BRANO DI PARTENZA ▸
Un’altra Abbazia, un altro tempo

Quando ho letto della trasferta in Abbazia, di questo strano governo, mi son venute in mente delle immagini – piuttosto buffe, nonostante tutto – di matrimoni in crisi, con coppie che fanno un viaggetto per tentare di superare la noia (o il disgusto?) dell’unione che non funziona, alla ricerca di un diversivo improbabile, per sanare contrasti insanabili.

Conosco i luoghi, che hanno un loro charme e poi sono politicamente corretti; pare che la Toscana abbia una funzione taumaturgica, o almeno tale dote le viene attribuita. Ci sono cose, però che ho trovato ‘disturbanti’, a cominciare dal tone of voice con cui si esprime il luogo dell’auspicabile miracolo.

Cominciamo con il nome – Abbazia -. Mi pare che quel luogo non lo sia più, ma che sia (o aspiri a essere) una sede per convegni o per attività residenziali (mi ritorna in mente il programma europeo chiamato “Convention Bureau“, finanziato dall’EU, e un po’ maliziosamente – lo ammetto – mi sono chiesta se la proprietà vi ha attinto).

Perché mi faccio queste domande? Semplice: sento blaterare quotidianamente di turismo e benefici economici di cui esso sarebbe foriero; poi osservo gli arredi, le ambientazioni, il ‘restauro’ (ristrutturazione?) di Spineta e ci ritrovo le stesse banalizzazioni che mi è capitato di incontrare nei luoghi la cui gestione era finita nel giro della politica. Dovunque la stessa assenza di visione – né carne, né pesce -, la stessa incapacità di essere altro, se non un luogo da parvenu, esattamente come gli ospiti pervenuti, pur prendendo atto delle ovvie eccezioni.

Questi pensieri vaganti mi hanno riportato il ricordo di ben altri anni e di altre crisi – che parevano meno fasulle e spudorate di quella che ci stanno facendo vivere -; i primi anni settanta, quelli della crisi energetica, quando – forse grazie all’età giovane – tutto sembrava più trasparente e meno asimmetrico.

ESTRATTO DEL DATASET ▸
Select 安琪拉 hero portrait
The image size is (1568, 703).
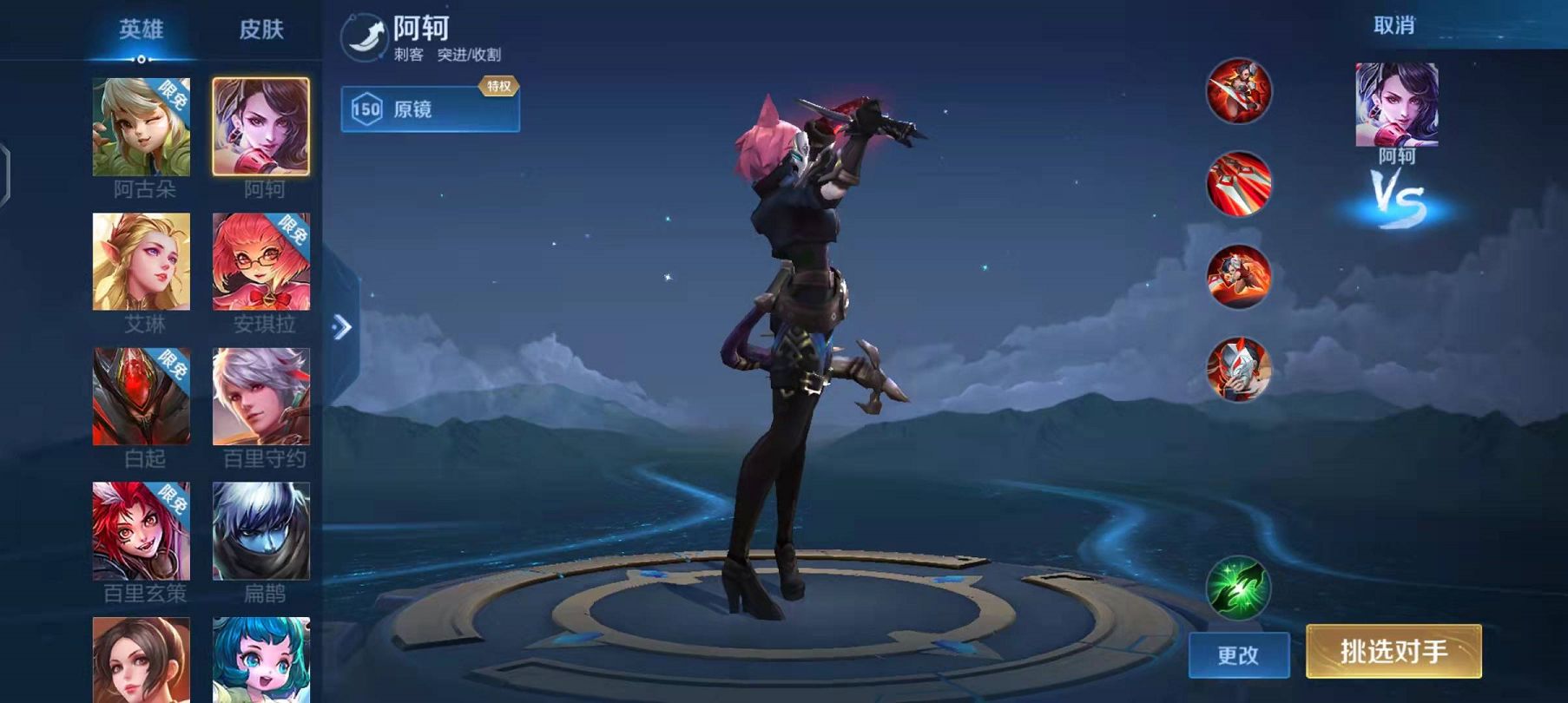(261, 261)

CONSEGNE DEGLI ESERCIZI ▸
1) Riscrivi in forma di elenco puntato il paragrafo del brano sull'Abbazia che inizia con «Cominciamo con il nome», conservandone i fatti principali.
2) Prosegui il brano sull'Abbazia partendo dall'ultima frase, quella che termina con «meno asimmetrico».

SOLUZIONI DEGLI ESERCIZI ▸
1)
- Il nome «Abbazia» non sembra più corrispondere alla funzione attuale del luogo.
- Il luogo pare essere, o aspirare a essere, una sede per convegni o per attività residenziali.
- Torna in mente il programma europeo «Convention Bureau», finanziato dall'EU.
- Con una malizia dichiarata, ci si chiede se la proprietà vi abbia attinto.

2)
Allora lavoravo in pubblicità, che allora era un settore brillante, dove si sfornavano idee (ma non a casaccio), e già allora l’Italia era un paese arretrato, rispetto alla comunicazione, soprattutto per assenza di cultura, di istruzione e di formazione professionale. Chi aveva la fortuna di lavorare in un ambiente internazionale, acquisiva più strumenti specifici e generali, e poteva toccare con mano la situazione di miopia generale in cui versava l’imprenditoria (anestetizzata da finanziamenti pubblici e da intrallazzi con la politica).

Una delle circostanze in cui – da italiana – dovetti fare i conti con la mentalità paesana del nostro paese e l’urgenza di mettersi a lavorare diversamente, fu proprio durante un seminario che Philips – la multinazionale di cui ero uno dei direttori creativi in un’agenzia europea – organizzò, per alzare il livello di integrazione delle politiche di marketing tra le aziende (conglomerate) del proprio gruppo.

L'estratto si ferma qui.